Despite the fact that we are in the midst of the most substantial technological growth in history, the construction industry remains one of the least digitized industries. The lack of incorporated technology across the industry is merely the result of managers dragging their heels. In fact, 57% of construction managers have considered using jobsite tracking technology, but failed to make the move. Adding insult to injury, nearly 60% of construction companies are not even evaluating new technologies.
Frankly, we’re only scratching the surface of productivity if we don’t begin utilizing the available technology. The idea that the industry is “productive enough” without emerging technology is simply incorrect. Managers who assume their current mode of operations are effective are misinformed. Twenty-eight percent of managers actually ask for feedback from their field staff—meaning very few managers understand where they could make improvements.
Should the construction industry allow technology to play a more substantial role in its future, the implications could be dramatic. Artificial intelligence (AI) could increase the construction industry’s profits by 71% by 2035. Additionally, full-scale digitization could spell savings between $0.7 and $1.2 trillion for construction and engineering.
Without embracing technology, the construction industry will stay buried by the false ideology that we have reached our maximum level of productivity.
2. We Already Have the Tools We Need to Manage Our Projects
Despite the demand for higher quality projects continue to increase, the construction industry is using tools that are wildly outdated. Without the use of new technology, we simply will not be able to keep pace.
Today, projects are taking far too long to complete. On average, larger projects take 20% longer to finish than originally projected and run 80% over budget. It is unacceptable for projects to take this much longer and cost that much more than outlined in the estimates. Not to mention the fact that this combination of mishaps will culminate in unhappy, dissatisfied customers.
The construction industry is sadly mistaken when assuming they have the products they need. Until companies expand to include more modern management software, projects will continue to leave customers frustrated. On average, construction disputes delay projects by 14 months, and can cost stakeholders hundreds of millions of dollars.
It would be irresponsible to assume we can continue business as usual and keep customers content. As the projects get more complex and more nuanced, it will be critical to leverage advanced technological options like AI and computer vision to get additional insights into the functionality of a jobsite. Such technology will provide managers tangible, actionable data to better and more effectively manage projects and risks.
3. There is a Limit To the Role Tech Can Play in Construction
It is natural to assume technology and construction are an odd pairing. When we think of construction, it is more likely to conjure images of hammers and nails rather than computers, cameras, or robotics. That being said, technology can seamlessly integrate itself into the construction industry—and the effects will be long-lasting.
The idea that technology cannot really influence or improve the construction space is not only misguided, it is a fundamental reason why the industry is not meeting demand.
At present, a mere 18% of construction companies use advanced technology to gather project data and collaborate. Suffice it to say, that not nearly enough companies are leveraging the tools available. Such technology can provide real-time, AI-powered jobsite monitoring while offering uninhibited access to the project.

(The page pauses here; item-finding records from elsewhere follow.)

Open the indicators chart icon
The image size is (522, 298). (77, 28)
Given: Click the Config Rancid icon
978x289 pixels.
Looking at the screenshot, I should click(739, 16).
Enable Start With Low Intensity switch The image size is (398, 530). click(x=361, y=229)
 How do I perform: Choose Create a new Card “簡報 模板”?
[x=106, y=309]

By improving transparency, stakeholders can more easily and thoroughly track any changes and all progress. AI software has the capability to track and record workflow processes as they occur, and provide automated notifications to all team members. Not only does such information give managers more access to everything happening on-site, but it can also go a long way to keeping sites safer, as well as predicting and eliminating errors. In addition, this technology will save customers and contractors significant amounts of money in the process.

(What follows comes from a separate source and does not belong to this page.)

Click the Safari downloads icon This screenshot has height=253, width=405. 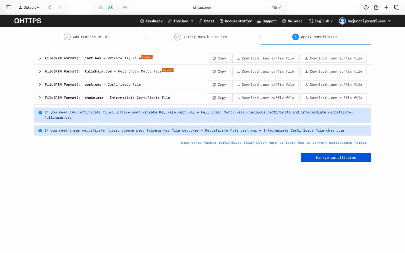[x=366, y=7]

With this data, site managers are given unprecedented control over their projects. Not only can technology play a major role in the construction space, it is a critical component to securing a successful future.

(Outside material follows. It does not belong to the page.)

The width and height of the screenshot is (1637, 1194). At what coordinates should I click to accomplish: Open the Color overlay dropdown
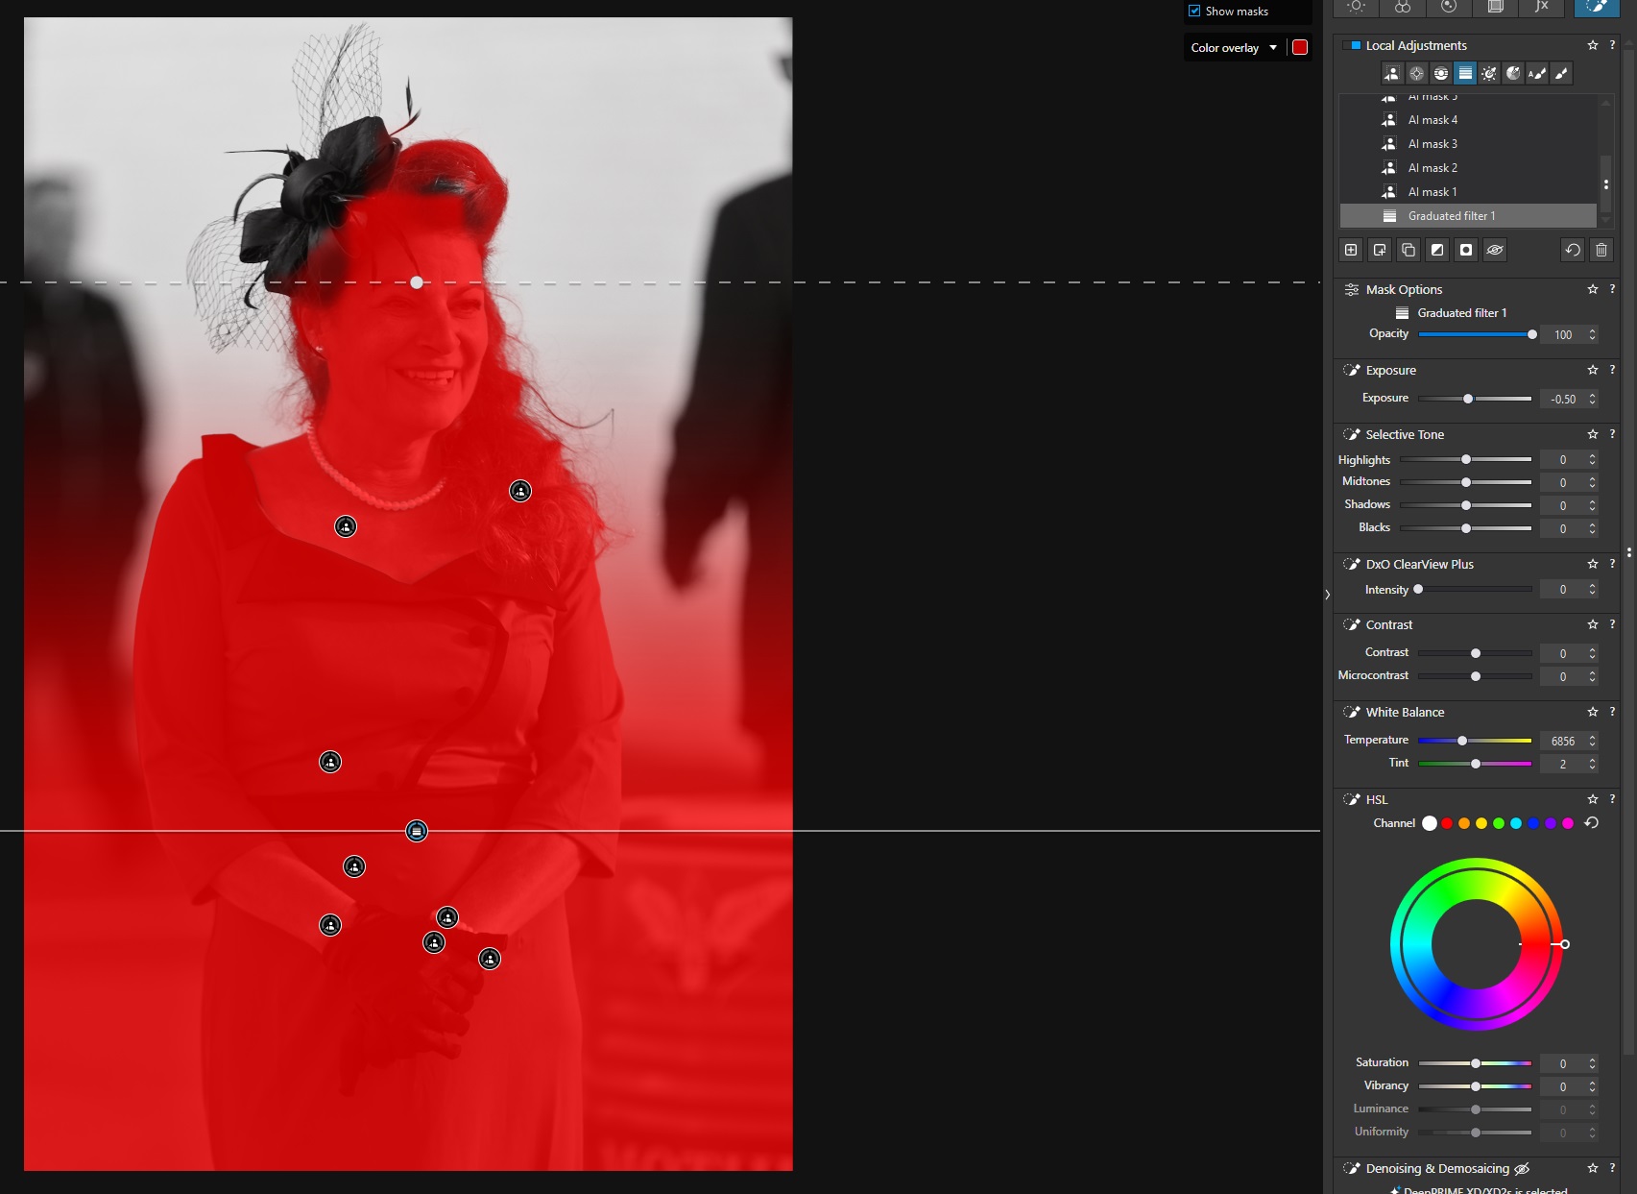[1235, 48]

The bad news for the construction industry is that we have all bought into a number of false ideologies that have hindered the evolution of the space. The good news, however, is that there is still time to correct such misguided ideologies.
The coming months and years are going to demand more from construction workers in terms of quality, efficiency and productivity. To meet such demands and reverse these mistaken ideologies, it is critical the industry as a whole leverages the technology available.